Réforme parlementaire: UMP et PS mobilisent pour la bataille

Publié le par PRG

Les députés commencent ce mardi l'examen du projet de réforme du travail législatif. Alors que la majorité veut instaurer un crédit temps pour encadrer la discussion sur un texte, l'opposition dénonce une volonté de museler les débats.

UMP et PS ont chacun battu le rappel de leurs troupes pour mener, à partir de mardi à l'Assemblée, la longue et rude bataille sur la réforme du travail législatif.

Rationalisation du travail ou opposition bâillonnée ? La réforme, induite par la révision constitutionnelle de juillet 2008, entend mieux encadrer la procédure législative et accélérer les débats.

Entre autres garde-fous figurent la procédure d'examen simplifiée et surtout le "crédit temps" ou "temps global": chaque groupe politique bénéficiera d'un temps déterminé par avance pour discuter d'un texte, à charge pour lui de le répartir entre présentation de motions de procédure (utilisée par l'opposition pour demander le rejet d'un texte), discussion générale et défense des amendements.

 

 

Il s'agit de "programmer" le travail parlementaire et non de "diminuer" les droits des élus, promet le président de l'Assemblée nationale Bernard Accoyer.

Mais l'exécutif, Nicolas Sarkozy en tête, ne cache pas sa volonté de mettre un terme à l'obstruction parlementaire, dont la réforme sur l'audiovisuel public a fourni un bel exemple.

Le PS comptait d'ailleurs récidiver avec le dépôt de 7400 amendements sur le texte du travail dominical, dont l'examen a été brutalement interrompu, après que le chef de l'Etat eut dénoncé la "pagaille" socialiste.

Lors de ses voeux aux parlementaires, M. Sarkozy a de nouveau dénoncé "la flibusterie", cette arme utilisée par l'opposition afin de ralentir les débats, mobiliser les médias et l'opinion.

Pour la gauche, ce "temps global" se résume en un "temps guillotine" et la remise en cause du droit d'amendement.
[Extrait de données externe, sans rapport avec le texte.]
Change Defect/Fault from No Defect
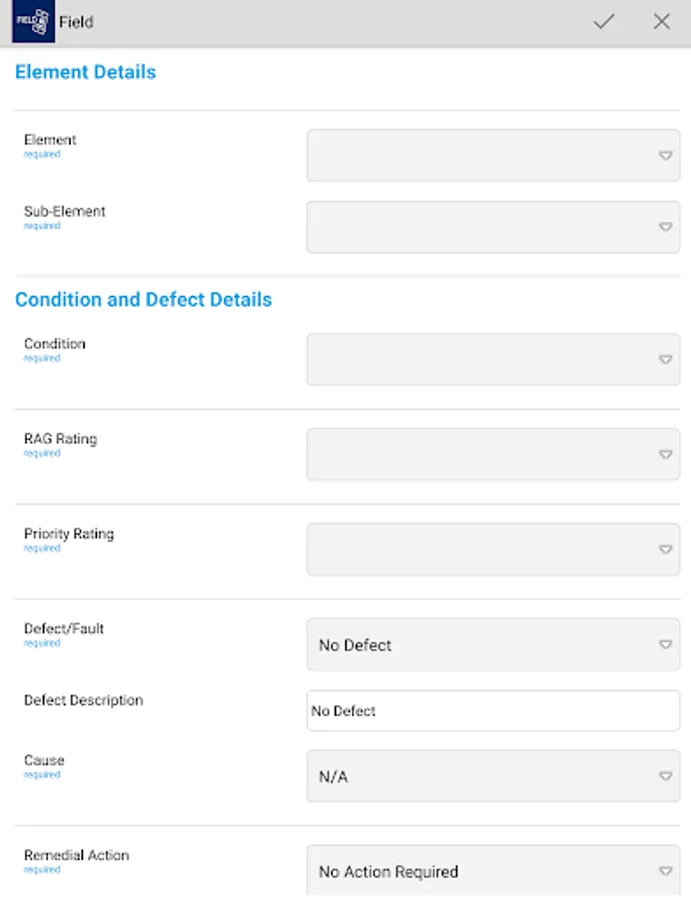This screenshot has height=900, width=691. 493,645
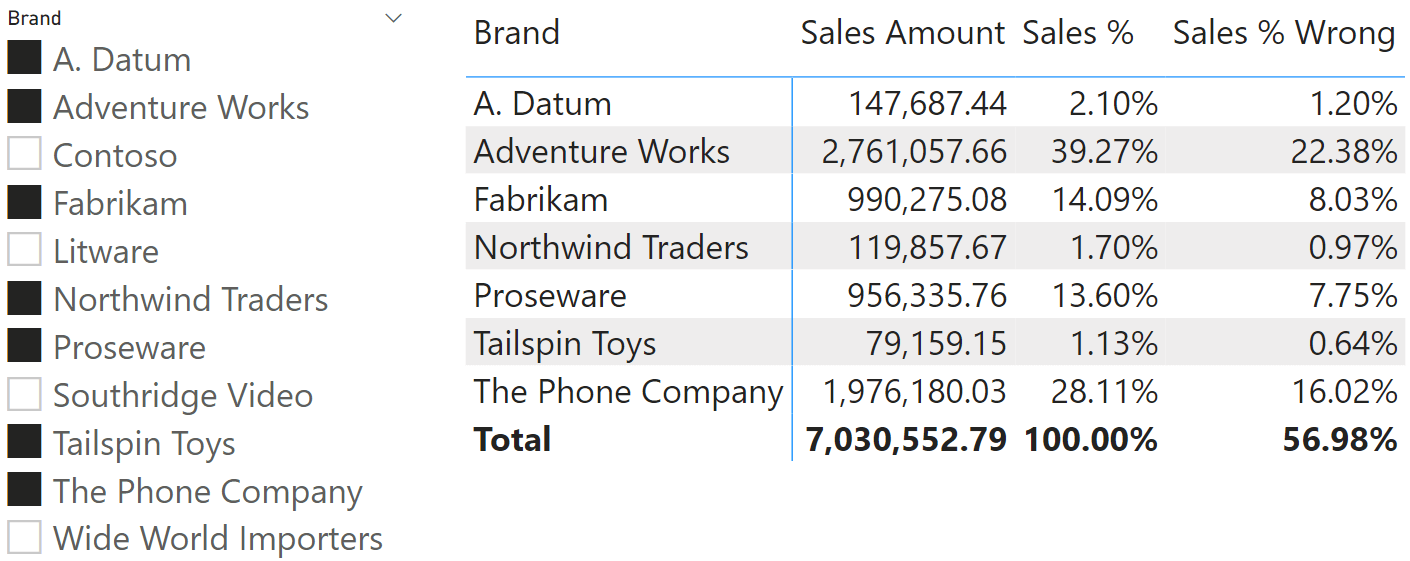Toggle off Northwind Traders checkbox
1410x561 pixels.
24,298
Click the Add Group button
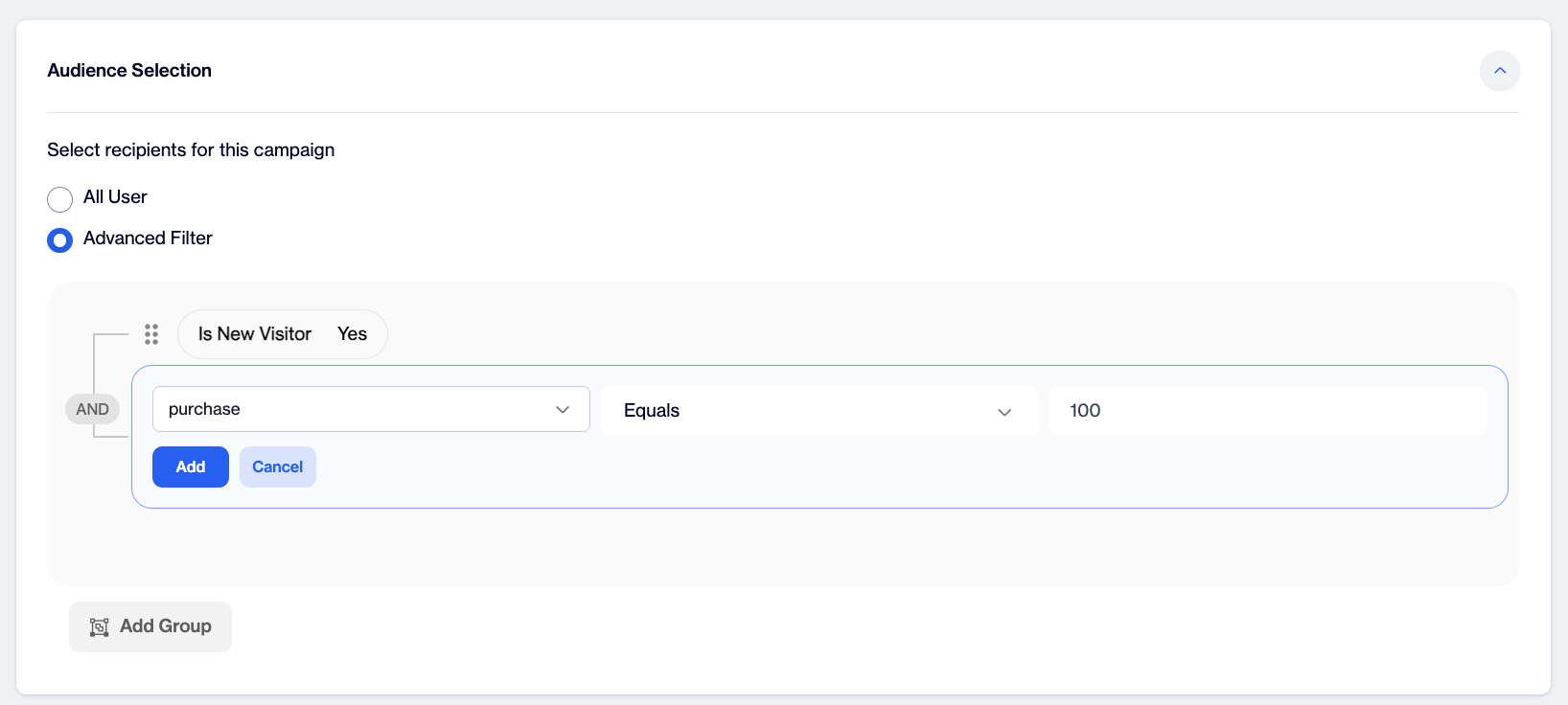Viewport: 1568px width, 705px height. 150,627
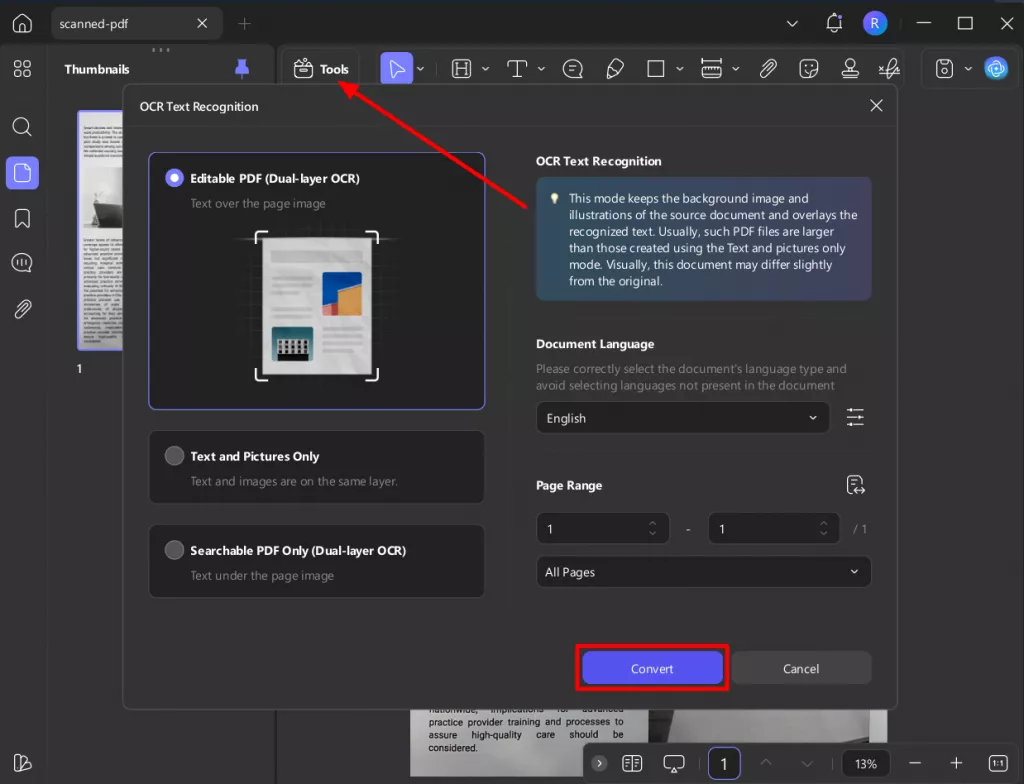Select the highlighter tool in toolbar
The width and height of the screenshot is (1024, 784).
615,69
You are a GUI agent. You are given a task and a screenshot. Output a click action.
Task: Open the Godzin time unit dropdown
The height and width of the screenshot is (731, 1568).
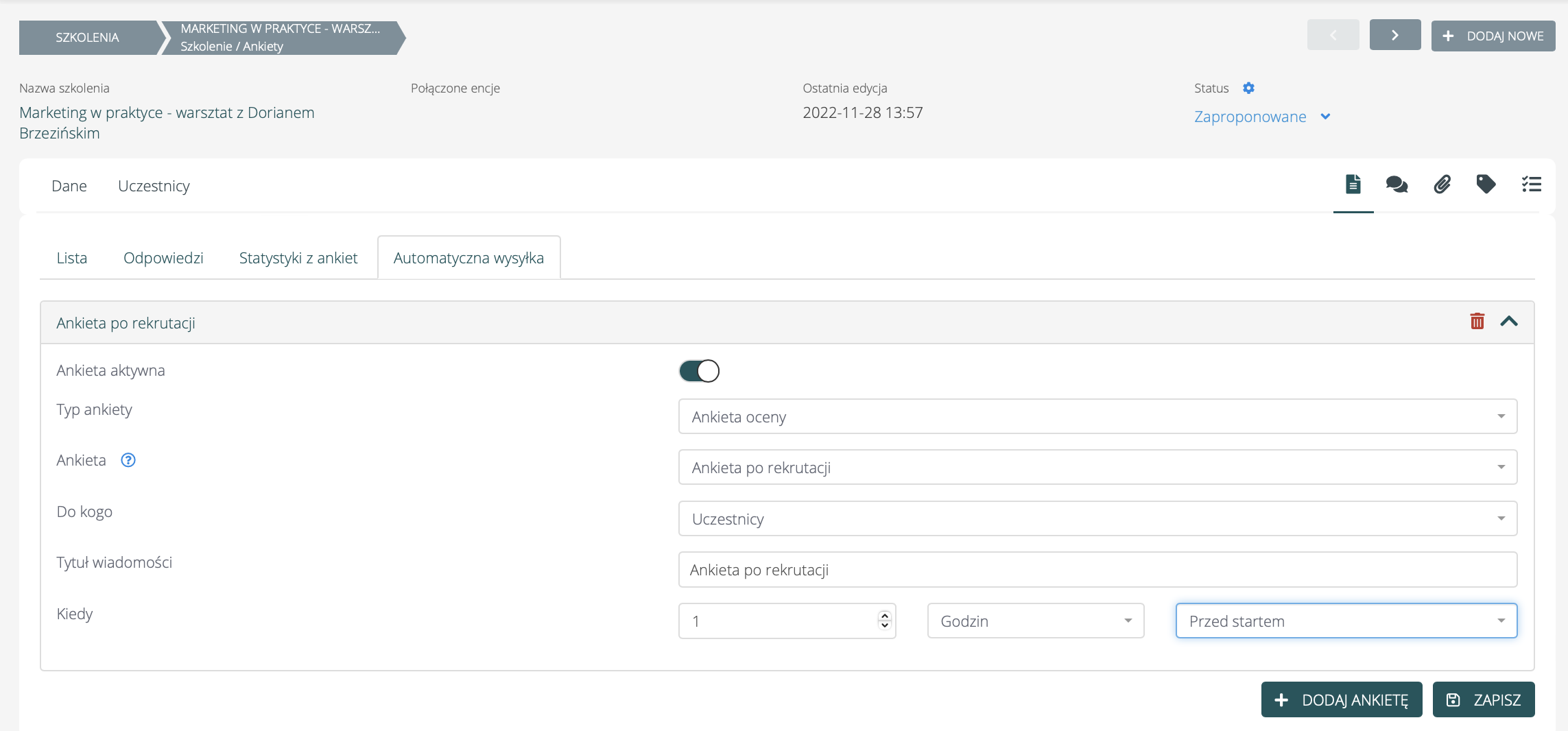tap(1035, 621)
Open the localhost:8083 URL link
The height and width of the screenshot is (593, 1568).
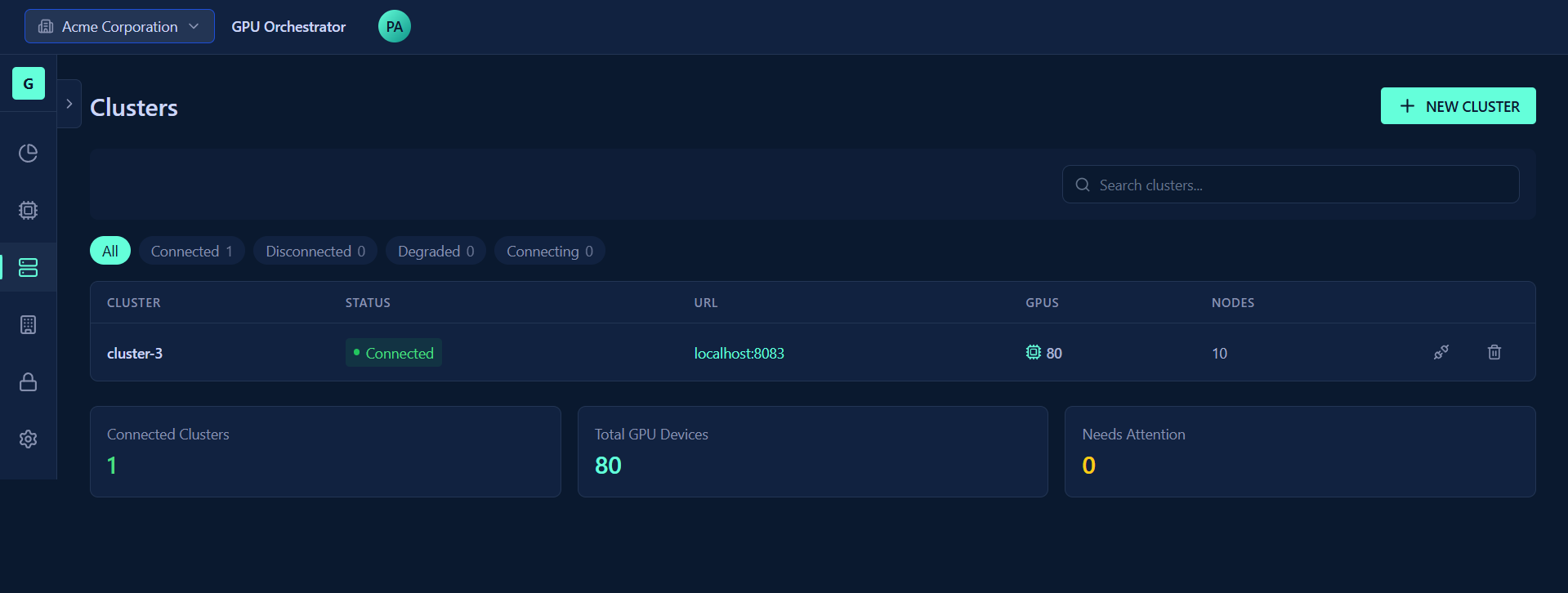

Et "si les Chambres sont les lieux où l'on vote, elles doivent aussi demeurer celles où l'on parle", juge Jean-Jacques Urvoas (PS). Car "il est sain que l'incertitude quant à la durée des débats vienne contrebalancer la certitude de leur résultat".

Les centristes y sont aussi opposés : "la restriction des débats, la limitation du droit d'amendement viendront encore déséquilibrer au profit de l'exécutif les institutions françaises", prévoit François Bayrou (MoDem). Et les alliés Nouveau Centre de l'UMP sont eux mêmes "pas satisfaits".

Pour mener la "mère des batailles", le PS, aidé du PCF, des Verts et des Radicaux, a appelé tous ses élus à faire preuve d'une présence assidue en séance... poussant le chef de file des UMP à battre lui aussi le rappel des troupes.

"J'ai besoin de ta présence", a écrit Jean-François Copé à chacun des députés UMP, beaucoup moins mobilisés que leurs collègues de gauche, afin d'éviter d'être mis en minorité dans l'hémicycle.

"La bataille sera dure. Pour l'emporter, nous devrons dès le début et tout au long des débats montrer notre supériorité numérique", prévient-il.